O godzinie 20.30 czasu lokalnego (czyli ok. 14:30 w Polsce) przywódcy Stanów Zjednoczonych i Korei Północnej przybyli do Singapuru. Rozpoczęło się historyczne spotkanie Donalda Trumpa i Kim Dzong Una. 

Komunistyczny dyktator przybył do Singapuru jako pierwszy. 

"Powitaliśmy przywódcę Kim Dzong Una, który właśnie przybył do Singapuru” - napisał na swoim profilu twitterowym szef singapurskiej dyplomacji, Vivian Balakrishnan, który zamieścił również fotografię przedstawiającą powitanie z Kim Dzong Unem. Jest to drugi zagraniczny wyjazd północnokoreańskiego dyktatora od czasu objęcia władzy- czyli od siedmiu lat. 

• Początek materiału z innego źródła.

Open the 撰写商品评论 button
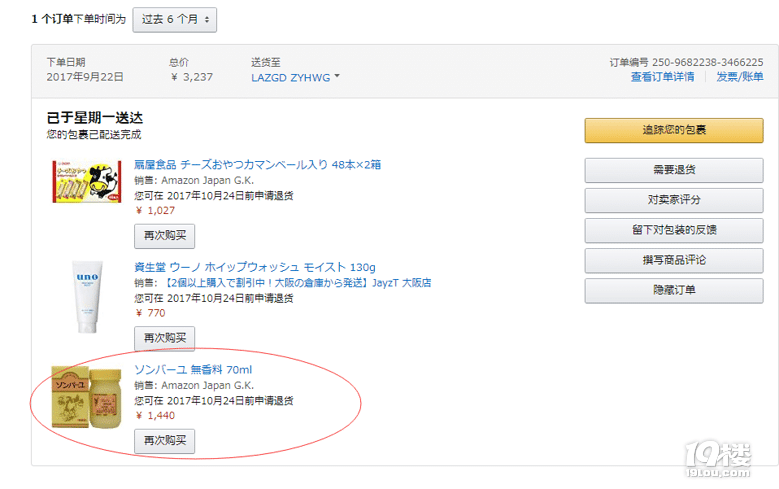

Na pokładzie samolotu prezydenckiego Air Force One oprócz prezydenta USA znajdują się również sekretarz stanu Mike Pompeo, doradca prezydenta do spraw bezpieczeństwa narodowego John Bolton, szef kancelarii prezydenta USA John Kelly oraz Sarah Sanders- rzeczniczka prasowa Białego Domu.

Obaj przywódcy odbędą również spotkanie bilateralne z premierem Singapuru.